_Problem details_
The part to set down runs from the first line of the data below through the line with "The height and width of the screenshot is (95, 145).", inclusive; write it exactly and leave out the pictures.

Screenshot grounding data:
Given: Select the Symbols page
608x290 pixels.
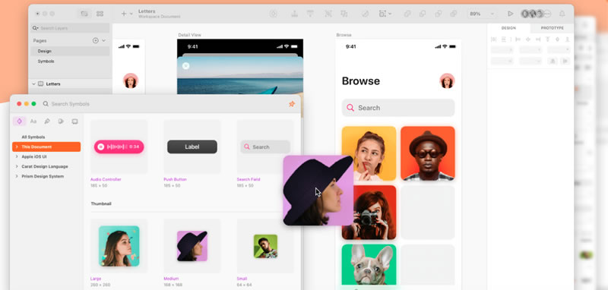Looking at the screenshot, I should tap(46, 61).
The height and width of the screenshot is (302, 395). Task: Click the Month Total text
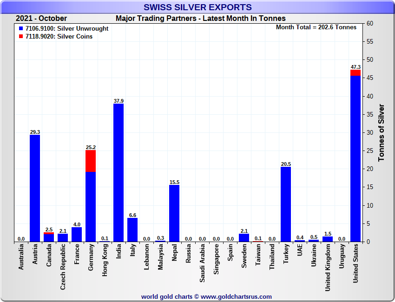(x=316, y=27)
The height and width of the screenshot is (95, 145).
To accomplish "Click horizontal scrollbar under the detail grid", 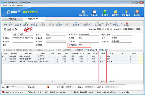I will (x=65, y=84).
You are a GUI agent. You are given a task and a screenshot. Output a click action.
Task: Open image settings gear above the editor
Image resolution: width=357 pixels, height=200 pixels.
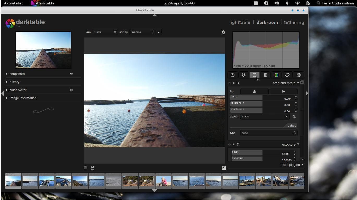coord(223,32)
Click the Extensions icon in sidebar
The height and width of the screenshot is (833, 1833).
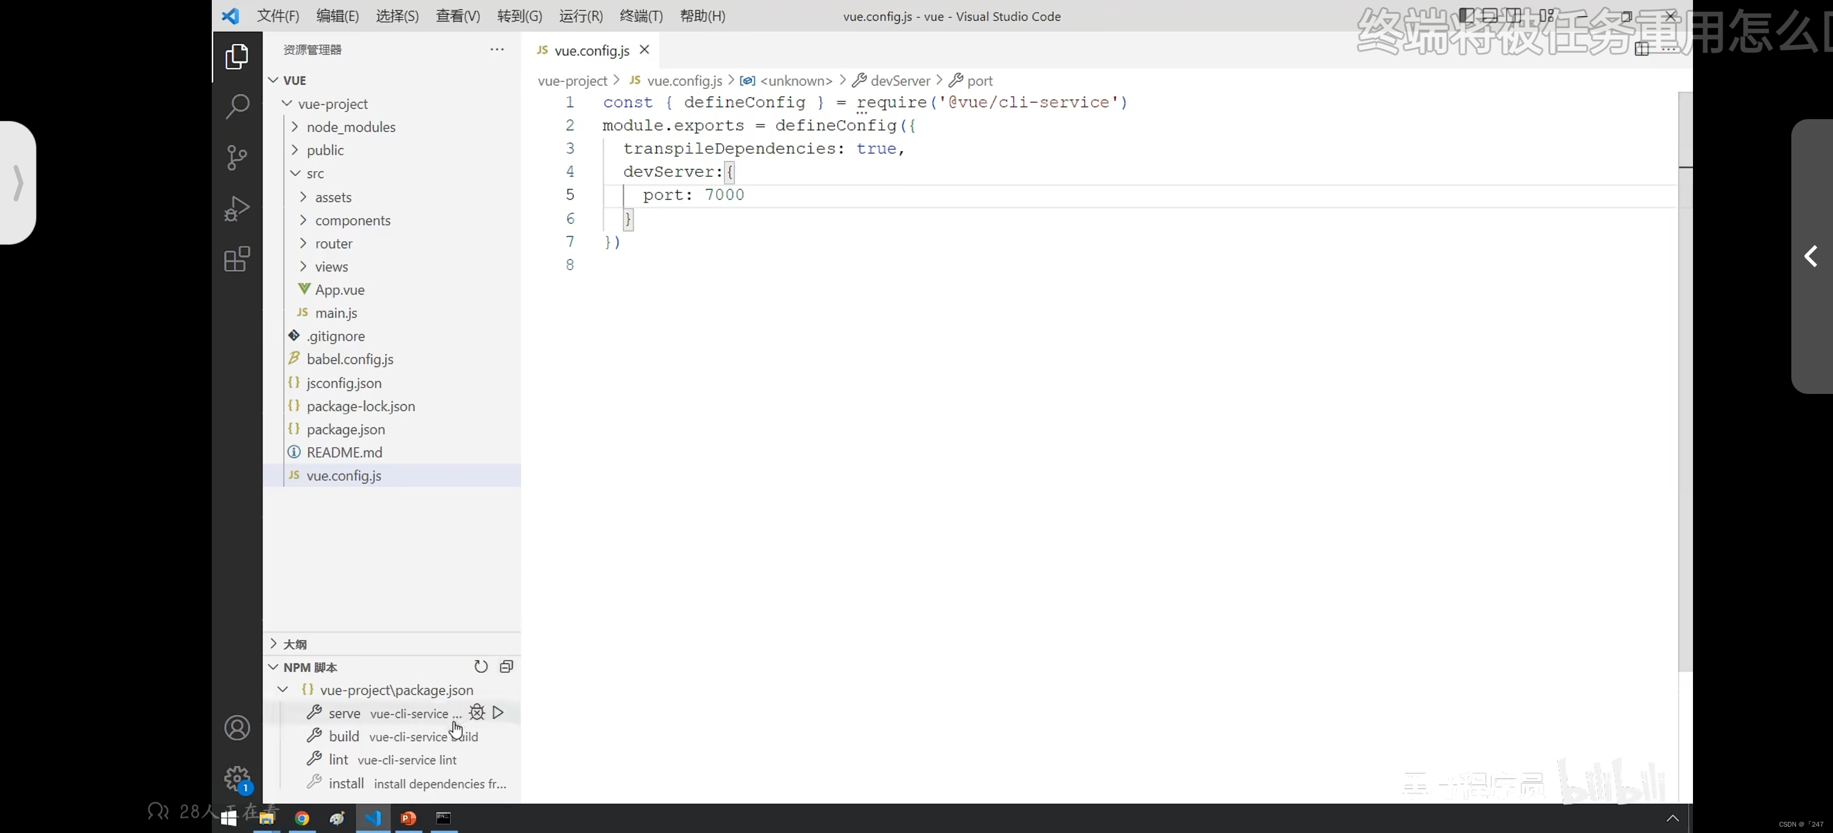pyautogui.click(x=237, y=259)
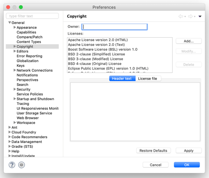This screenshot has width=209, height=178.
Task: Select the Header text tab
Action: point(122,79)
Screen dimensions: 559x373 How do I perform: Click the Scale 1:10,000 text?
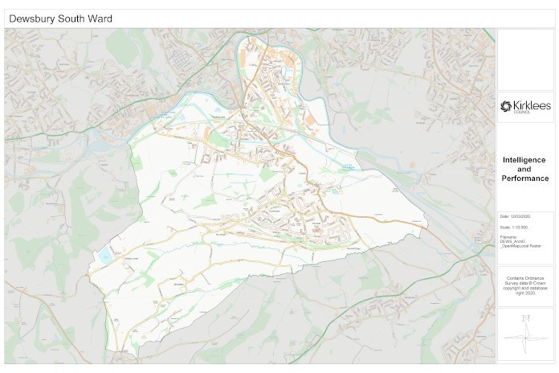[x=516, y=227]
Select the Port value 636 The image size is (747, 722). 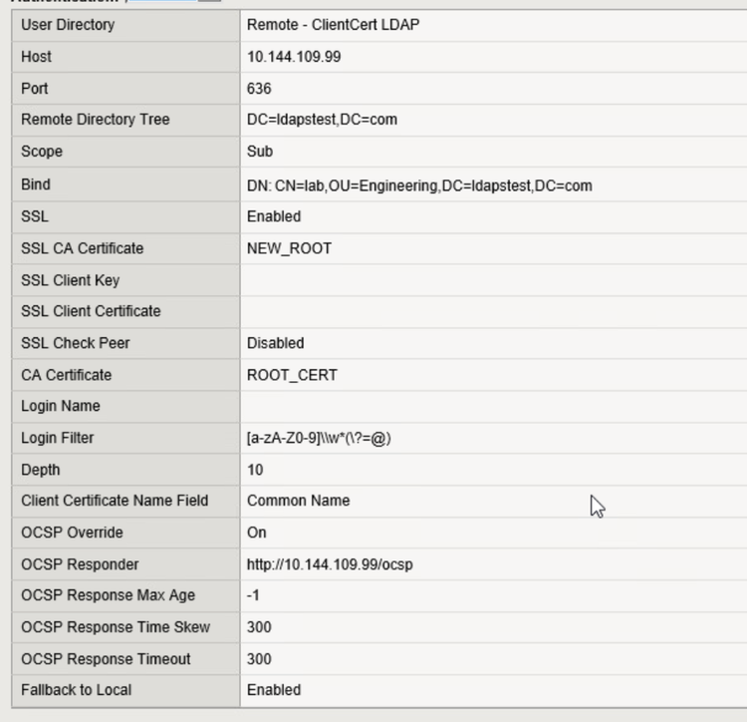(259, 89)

_Answer space_
Given: Select the Symbols page
608x290 pixels.
Looking at the screenshot, I should tap(46, 61).
The height and width of the screenshot is (302, 395). Task: Click the Month Total text
(x=316, y=27)
The height and width of the screenshot is (95, 145).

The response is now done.